What Does A Word Cost?

Written by , Posted in Random

About six months and a whole lot of money, if you’re Hope Solo, and the word is ‘coward.’ US Soccer has terminated its contract with Ms. Solo for the comments she made after losing to Sweden during the Olympics, and suspended her for six months.

On the one hand – she isn’t what some people seem to want in a female athlete. She gets in trouble, she doesn’t always apologize, and she has an attitude. I like her more than I like Clint Dempsey, but that seems to be a comparable player. Both are really good, both seem to have giant chips on their shoulders, and both don’t seem interested in apologizing for who they are.

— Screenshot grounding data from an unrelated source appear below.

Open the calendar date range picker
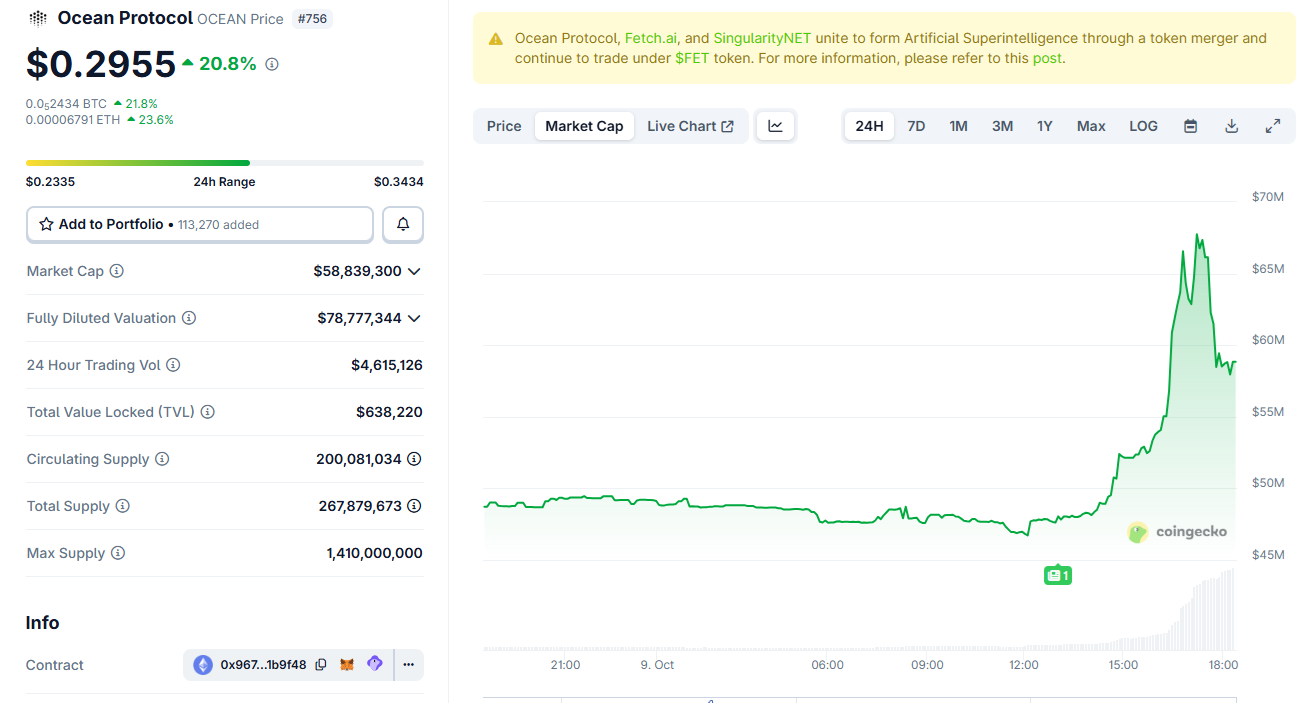 coord(1190,126)
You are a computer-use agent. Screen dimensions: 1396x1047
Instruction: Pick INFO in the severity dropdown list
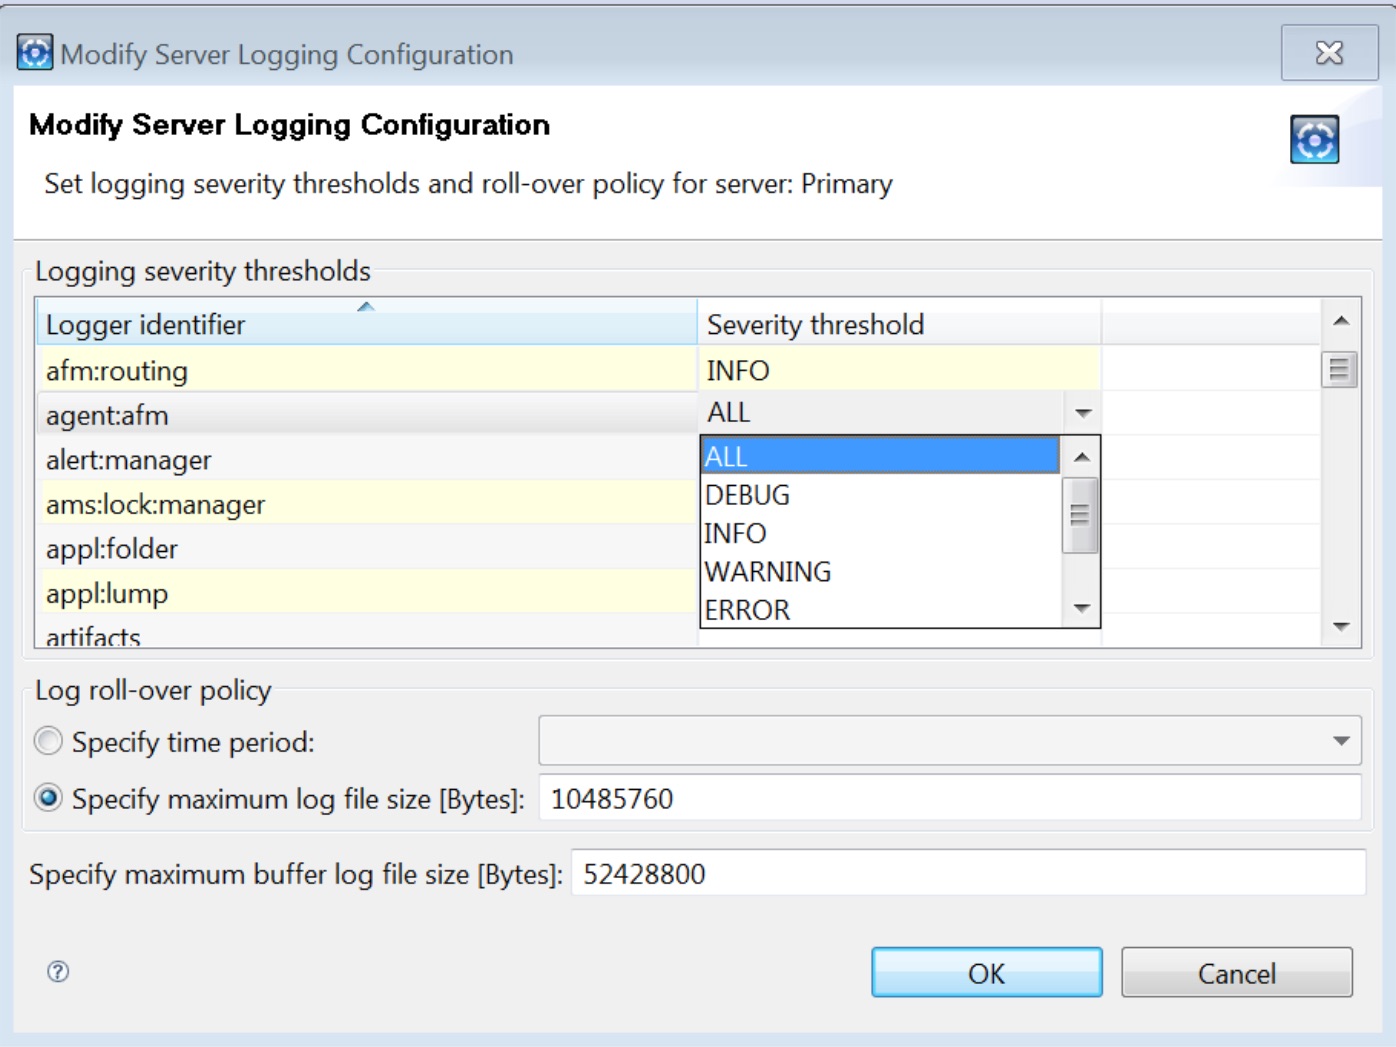[736, 534]
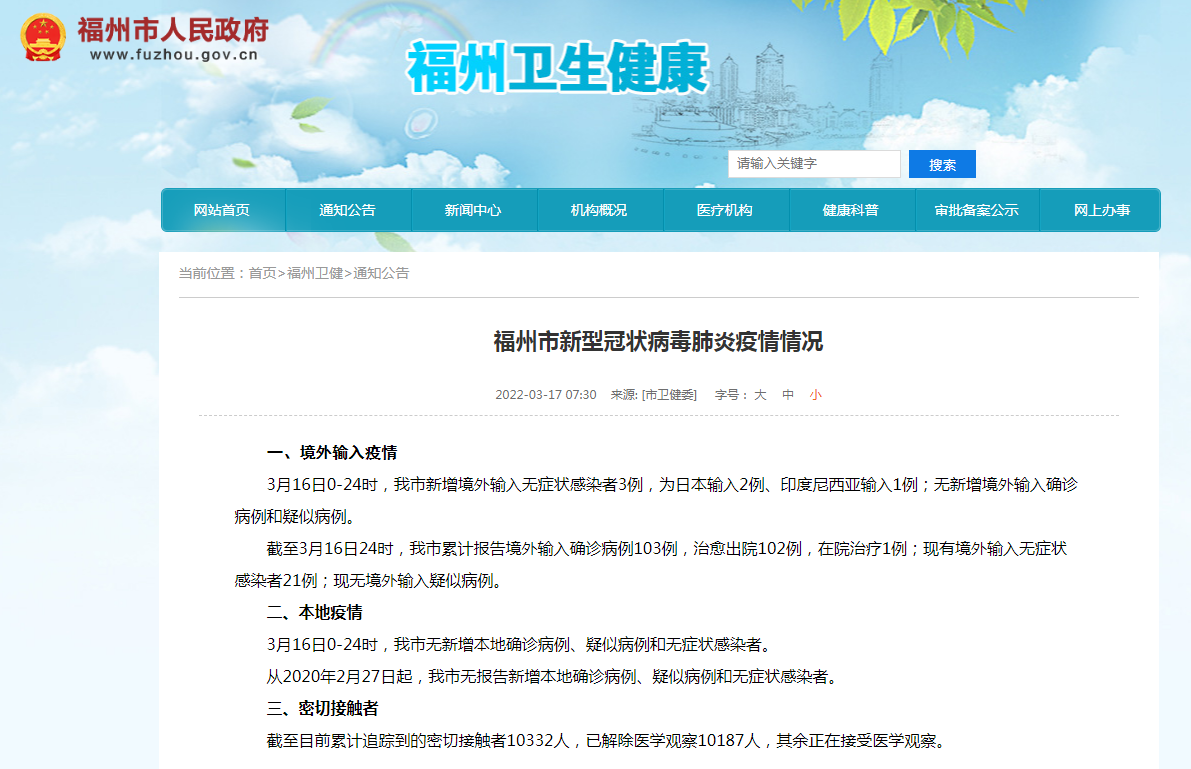Open the 网站首页 navigation menu
The height and width of the screenshot is (769, 1191).
[223, 210]
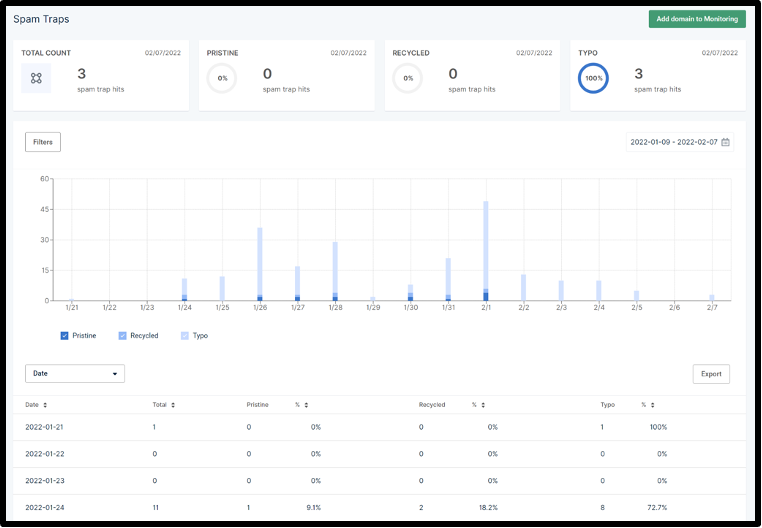Sort by Pristine percent column arrows
Image resolution: width=762 pixels, height=528 pixels.
click(x=306, y=405)
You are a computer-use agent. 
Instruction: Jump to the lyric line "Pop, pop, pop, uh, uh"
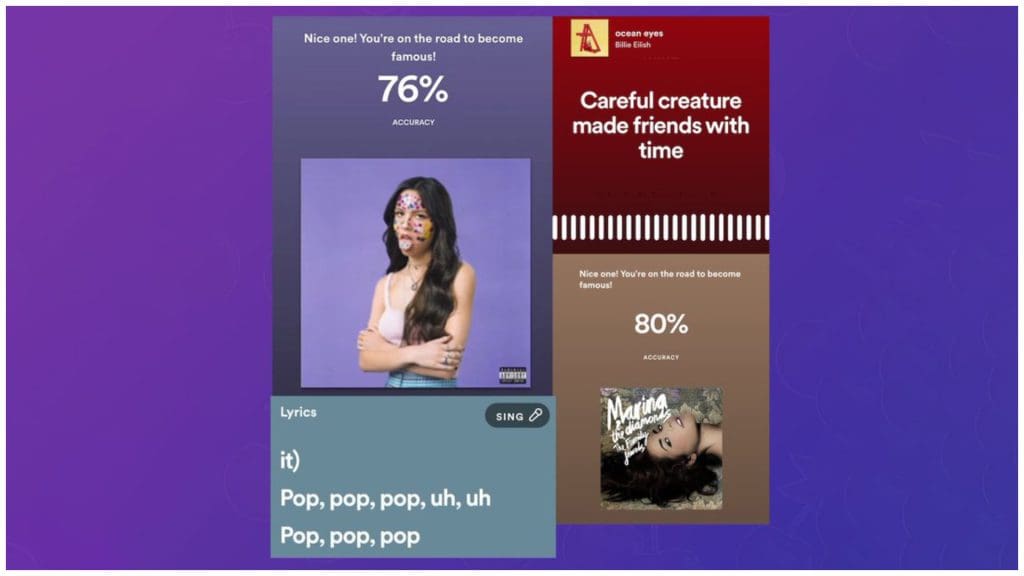[x=385, y=498]
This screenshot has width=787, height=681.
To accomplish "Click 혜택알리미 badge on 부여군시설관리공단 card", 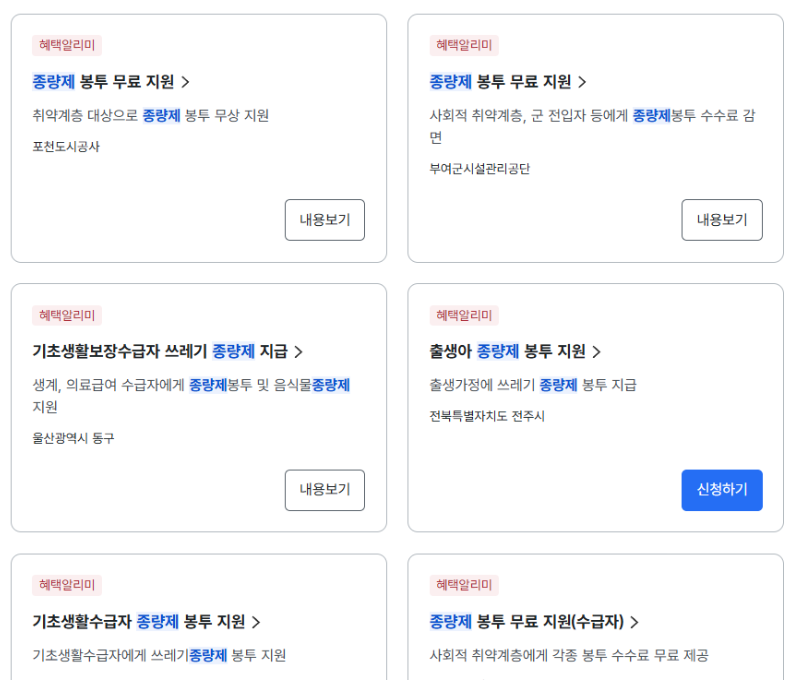I will (x=464, y=45).
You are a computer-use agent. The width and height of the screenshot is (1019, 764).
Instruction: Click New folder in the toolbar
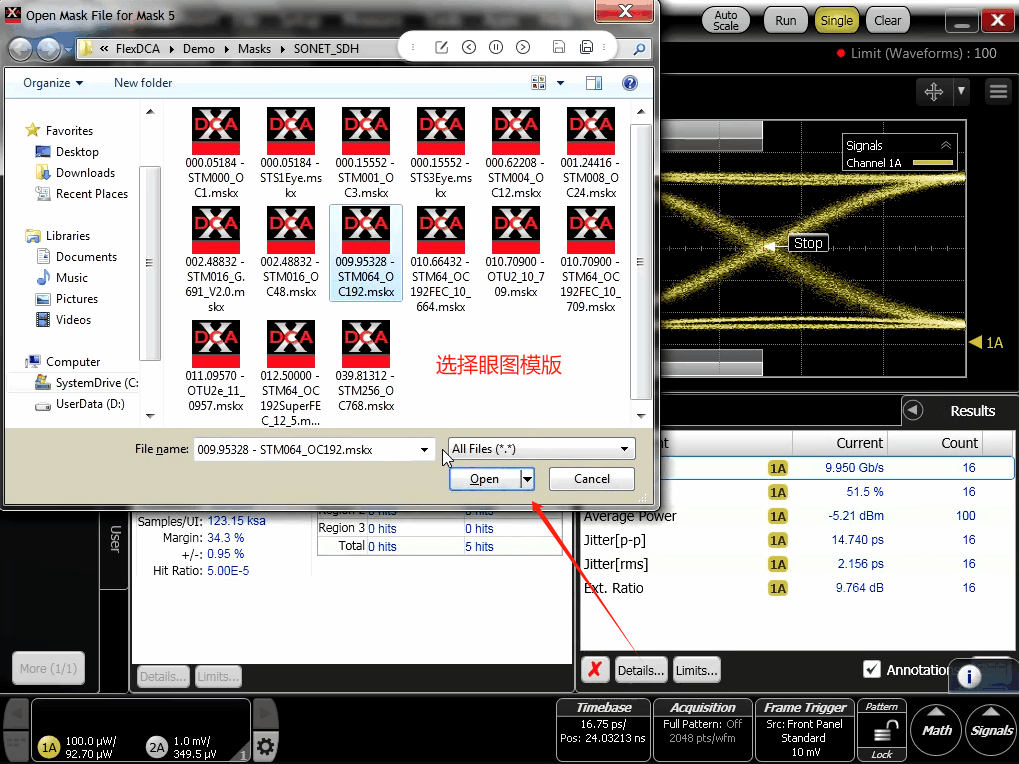[x=143, y=83]
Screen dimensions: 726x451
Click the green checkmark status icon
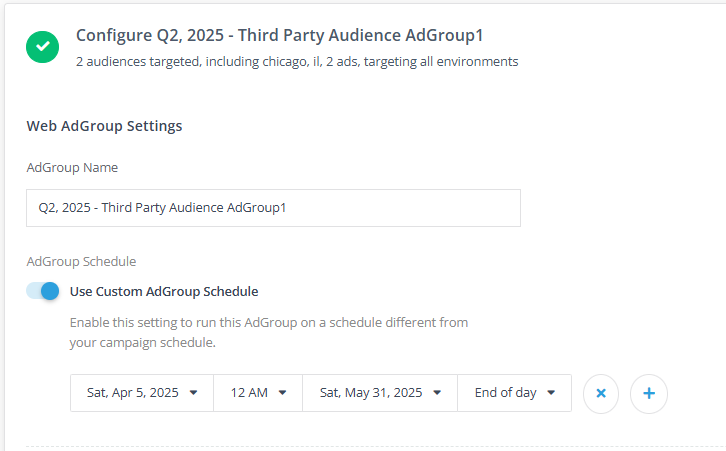tap(43, 46)
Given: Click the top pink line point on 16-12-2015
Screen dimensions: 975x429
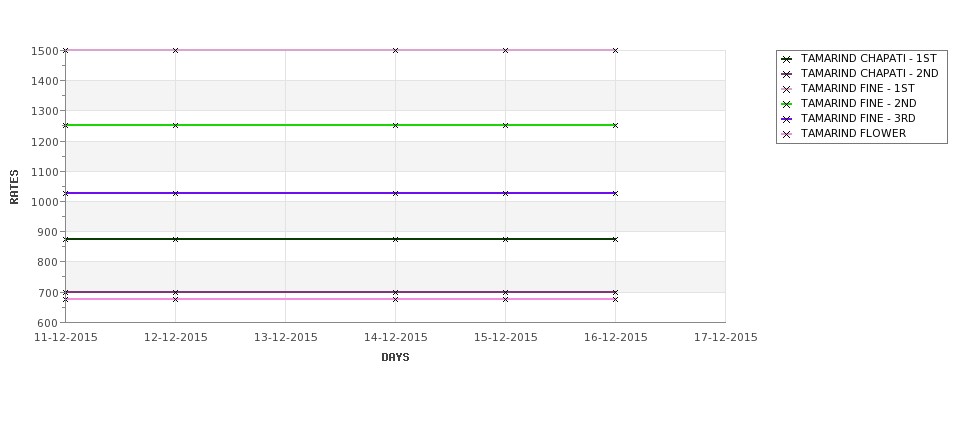Looking at the screenshot, I should click(x=616, y=50).
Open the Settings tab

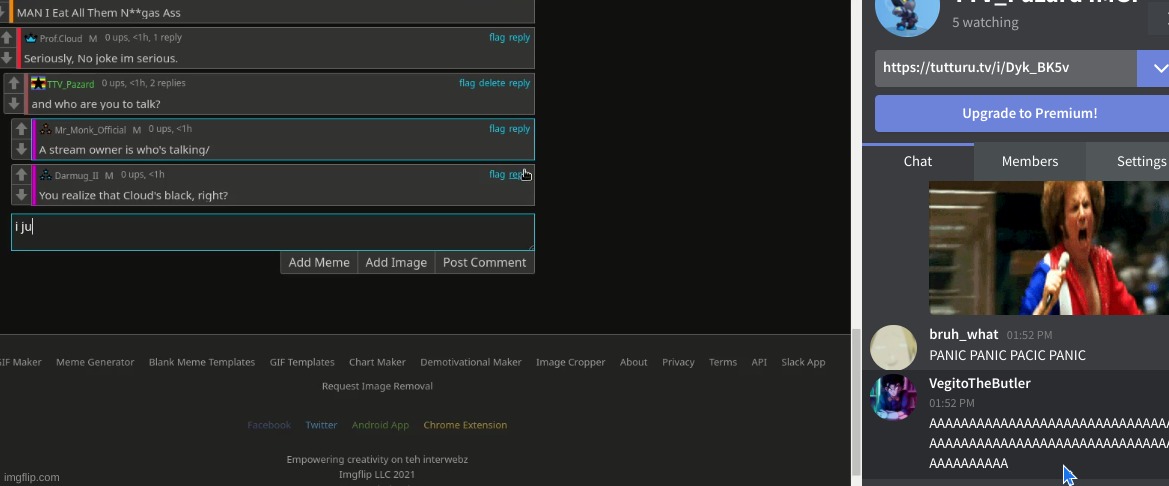(1140, 161)
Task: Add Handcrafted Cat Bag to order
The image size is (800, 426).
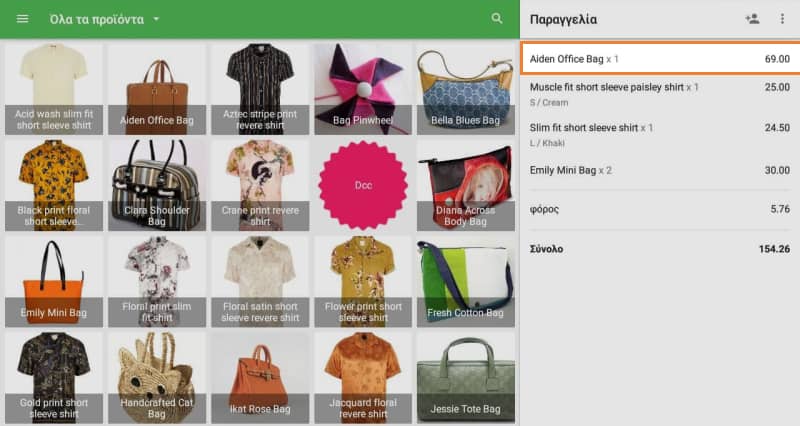Action: coord(157,376)
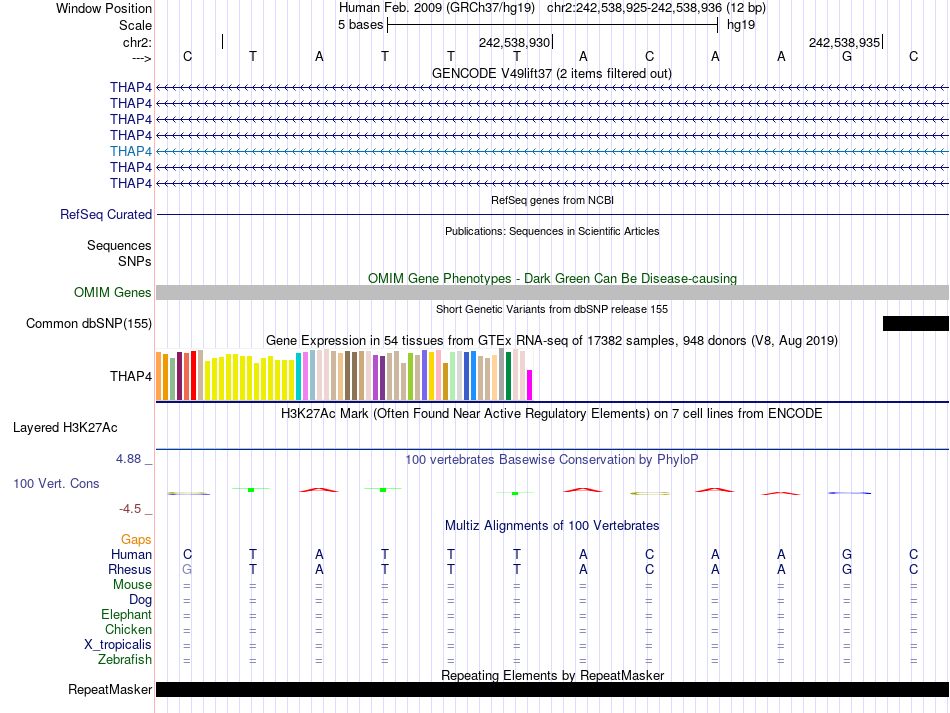Open the Common dbSNP(155) track label
This screenshot has height=713, width=950.
[x=89, y=323]
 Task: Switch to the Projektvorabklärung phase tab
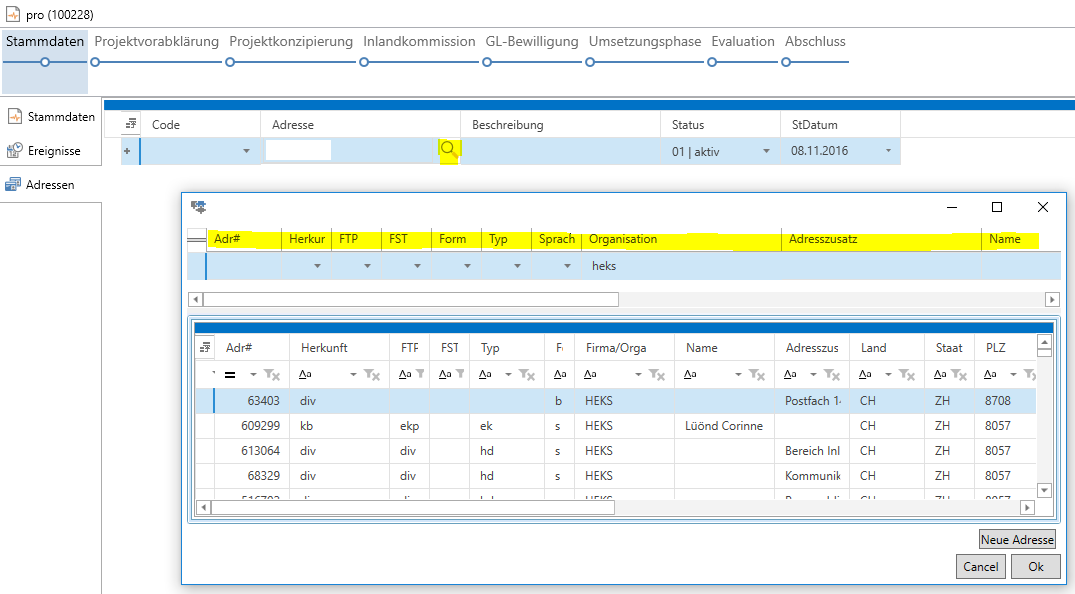click(x=156, y=42)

On the other hand – really? Six months for that? It seems … excessive.

(Maybe those are both the same hand? I don’t know.)

Also, as some others have mentioned, it’s super convenient that she was only suspended for 30 days after the van borrowing DUI / fight with her nephew , which meant she missed no real competition. But now that the world cup and Olympics are over, US Soccer cares about her attitude?

That’s a bit rough to even pretend to believe.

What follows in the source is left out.